Hamas is not named as a party to the proceedings and so are not bound by any requirements mentioned here.
South Africa’s Foreign Minister Naledi Pandor said she is “satisfied that the provisional measures that we sought to be addressed, would be addressed by the Court.”
Israel, for its part, will “continue to defend itself against Hamas, a genocidal terror organization,” according to Israeli Prime Minister Benjamin Netanyahu.
“On October 7th, Hamas perpetrated the most horrific atrocities against the Jewish people since the Holocaust, and it vows to repeat these atrocities again and again and again,” he said.
THE IRONIC TIMING
Even more ironically is the fact that one of the ad hoc judges is former Israeli Supreme Court President Aharon Barak who is a Holocaust survivor himself. He added to his opinion an autobiographical response.
“Genocide is more than just a word for me; it represents calculated destruction and human behaviour at its very worst. It is the gravest possible accusation and is deeply intertwined with my personal life experience,” he wrote.
He writes that when he was 5, the German army occupied his city, Kaunas, Lithuania.

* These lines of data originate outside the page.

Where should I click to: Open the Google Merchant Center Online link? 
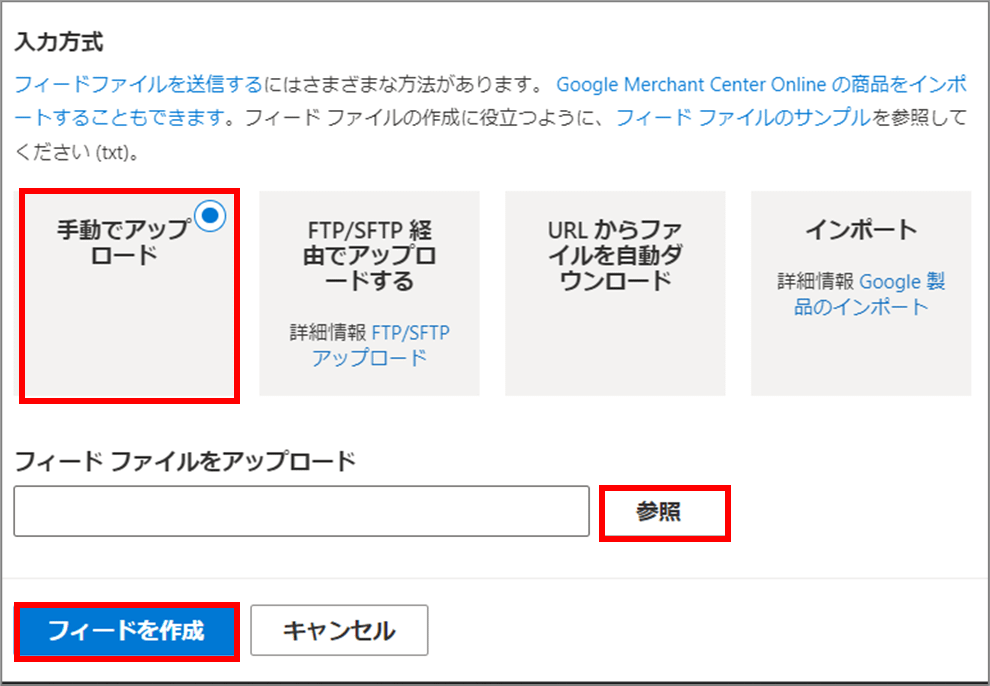coord(692,85)
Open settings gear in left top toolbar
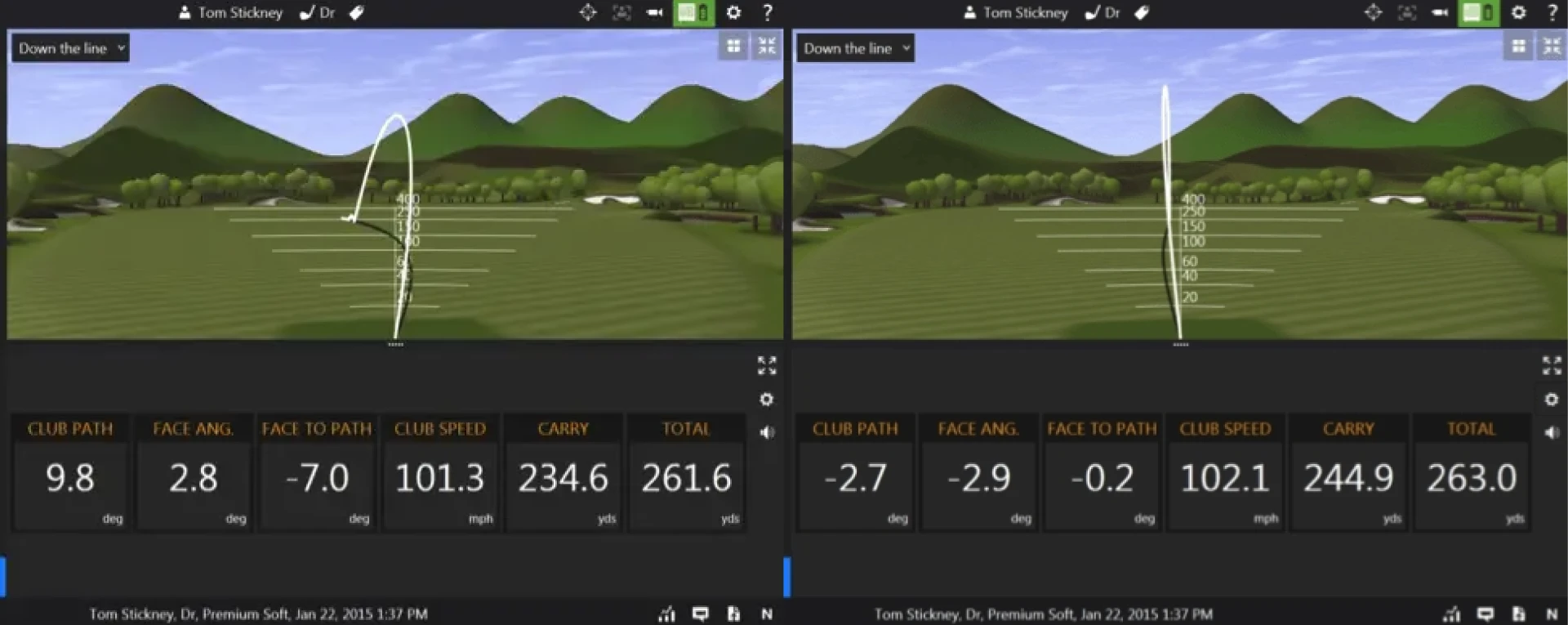Viewport: 1568px width, 625px height. click(x=733, y=12)
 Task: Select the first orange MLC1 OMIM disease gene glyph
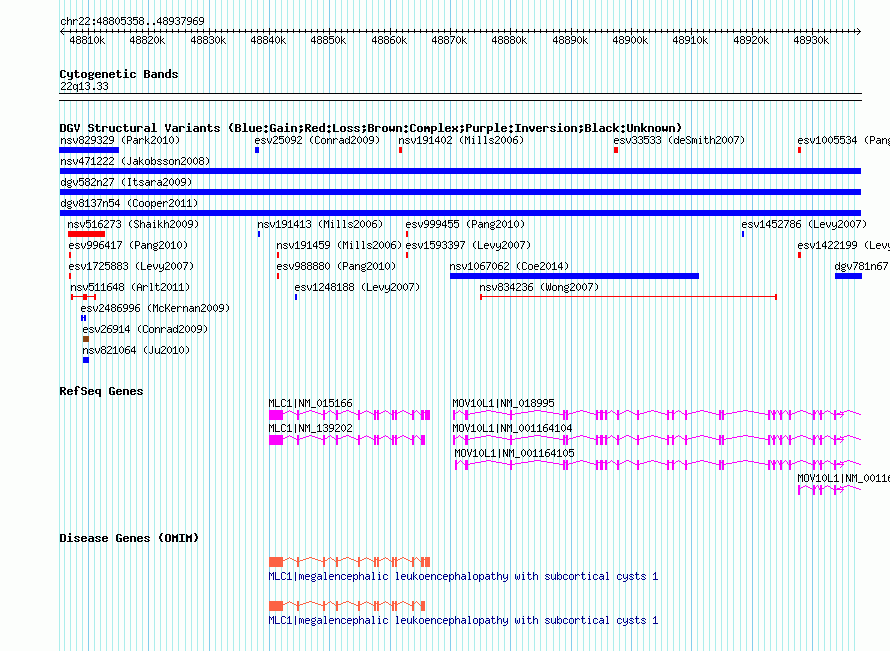point(349,562)
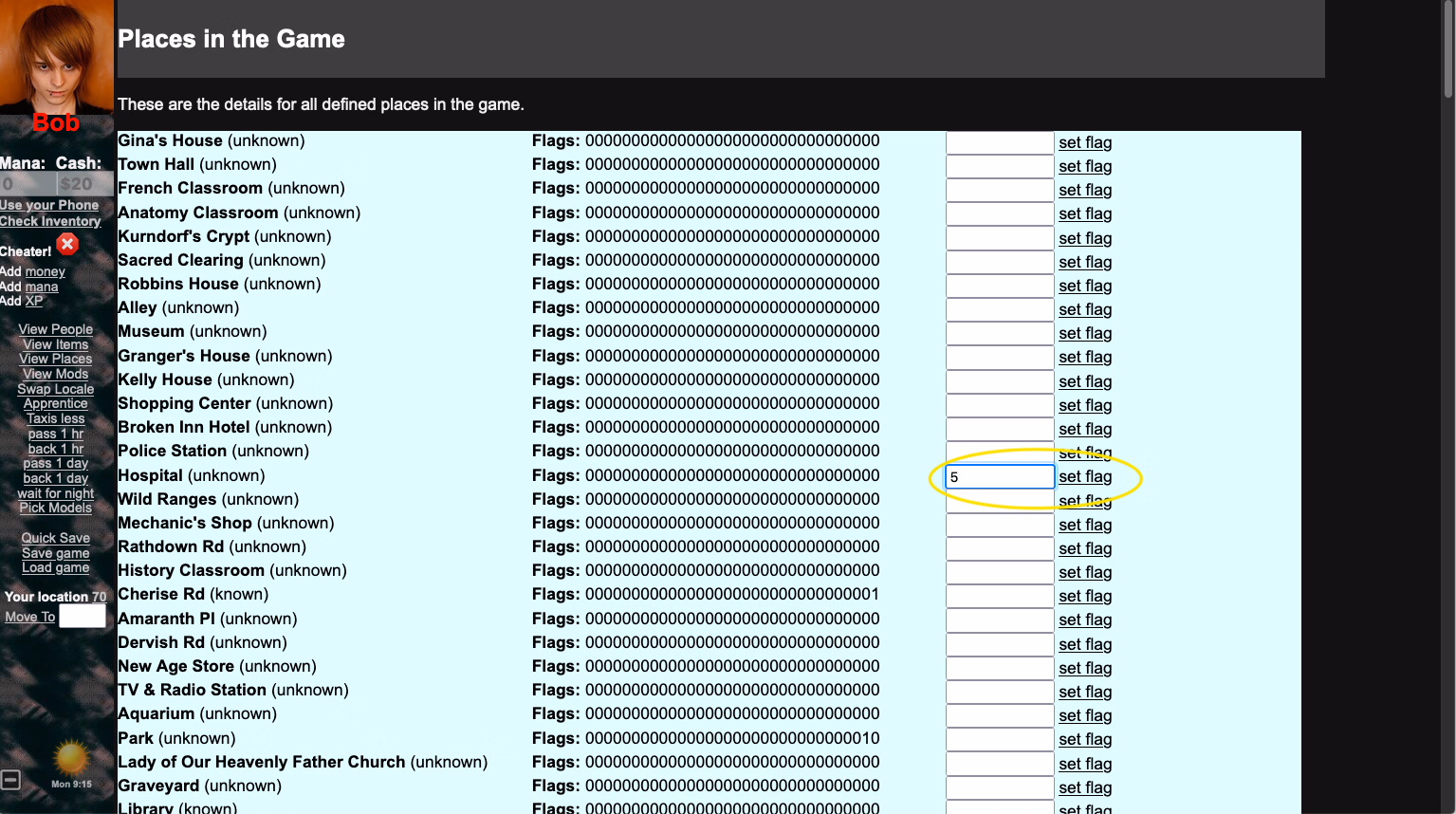
Task: Open View People in the sidebar
Action: tap(55, 329)
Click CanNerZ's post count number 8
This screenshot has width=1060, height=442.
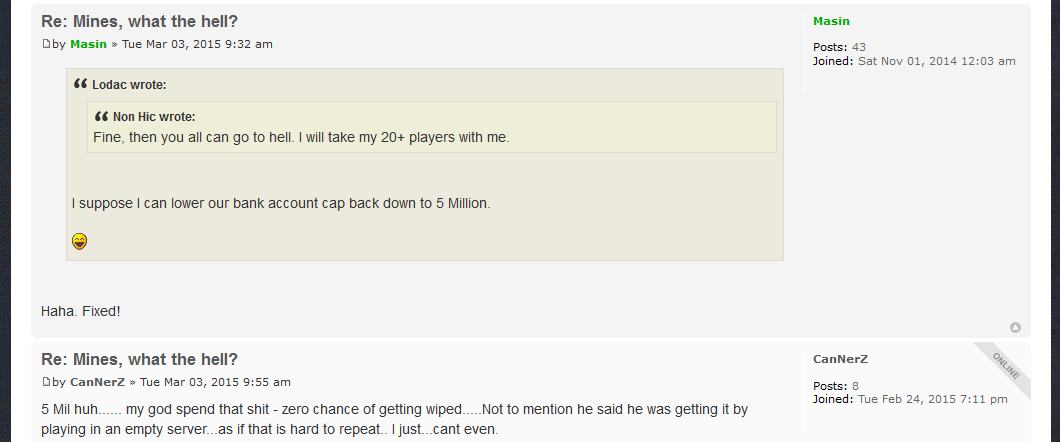[x=855, y=386]

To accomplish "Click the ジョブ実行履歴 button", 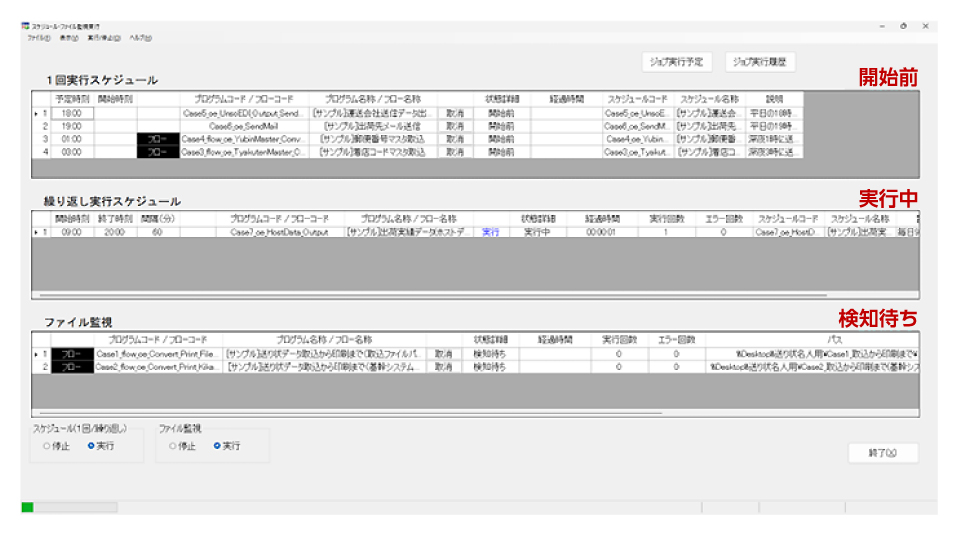I will (x=759, y=62).
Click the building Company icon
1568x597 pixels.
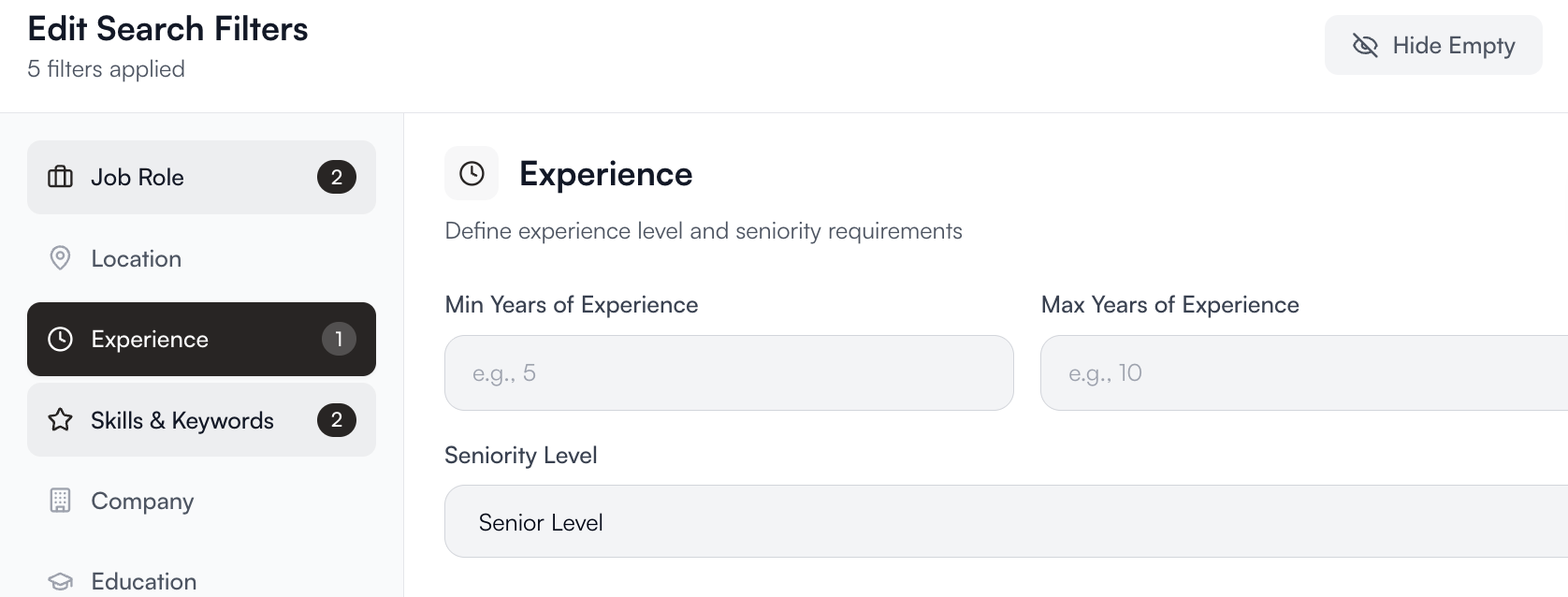click(60, 501)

“Within a few days, almost 30,000 Jews in Kaunas were taken from their homes and put into a ghetto. It was as if we were sentenced to death, awaiting our execution,” he wrote. “On 26 October 1941, every Jew in the ghetto was instructed to gather in the central square, known as ‘Democracy Square.’ Around 9,000 Jews were taken from the square on that day and executed by machine gun fire.”
Earlier in this complicated day, during a forum for Holocaust Remembrance Day, the cousin of a kidnapped Israeli in Gaza captivity with her two young children including the now 1-year old Kfir Bibas, said this is tantamount to a modern day Holocaust.
Yossi Schneider said waiting every day to see which of the hostages would be released back in November “was the Schindler’s List of our time.”
Schneider said that he recently looked up what milestones a baby of Kfir’s age would have hit at this point. But instead, he said. Kfir spent a third of his life in captivity.
If he is still alive.
Hamas claims that Shiri Bibas and her two sons were killed in an Israeli airstrike. Her husband, Yarden, was abducted separately and was said by Hamas to be alive at the time they said the rest of the family was killed.
Meanwhile, today Hamas released a video of three Israeli teenagers still being held blaming the Israeli government for endangering their lives and abandoning them in Gaza.